Copper is an essential nutrient for all known plants and animals. Some animals use copper as part of their oxygen transport system, with hemocyanin (a copper-based protein) taking the place of hemoglobin (the iron-based protein humans and most vertebrates use). In these creatures, oxygenated blood is blue instead of red.
In humans, copper plays a key role in a number of essential metabolic reactions. Copper indirectly functions as an antioxidant through its essential role in the superoxide dismutase (SOD) class of enzymes. Other biological roles for copper include oxidizing ferrous iron to ferric iron (a reaction needed for hemoglobin synthesis), and the formation of lysyl oxidase, a copper-requiring enzyme with roles in collagen synthesis and wound healing.

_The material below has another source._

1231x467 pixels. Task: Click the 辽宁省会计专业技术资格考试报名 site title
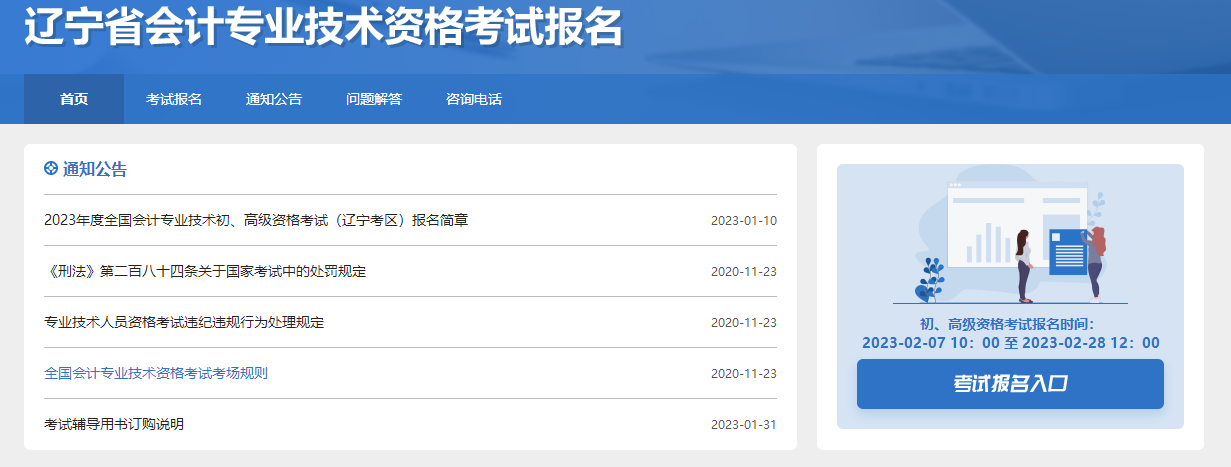click(323, 28)
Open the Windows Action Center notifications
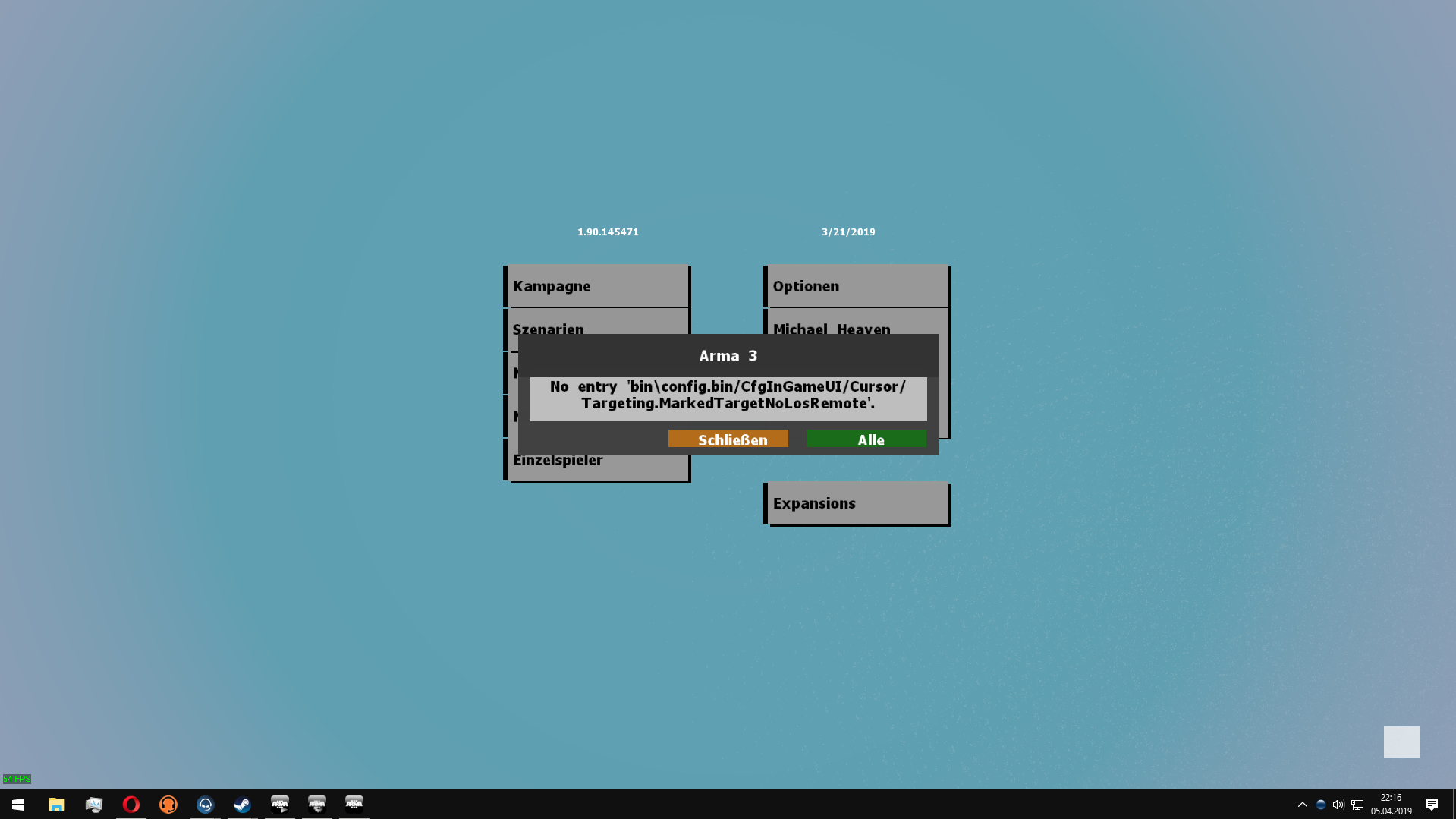1456x819 pixels. click(x=1432, y=805)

Copper is also needed in reactions related to respiration and the release of energy. Recent research indicates a potential role for dietary copper in addressing heart disease, perhaps by undermining the composition and progression of atherosclerotic lesions.
Absorption of copper is relatively high in humans, with general bioavailbility between 55% and 75% except at very high intakes (where it can fall to less than 10%). The best food sources include oysters and shellfish, nuts, grains, and legumes, while the copper content of vegetables, fruits, and meats varies considerably.
Copper is relatively nontoxic to most mammals, including humans. An FAO/WHO Expert Committee specified intakes of 0.5mg per kg body weight as safe, or ~25mg per day for a typical adult.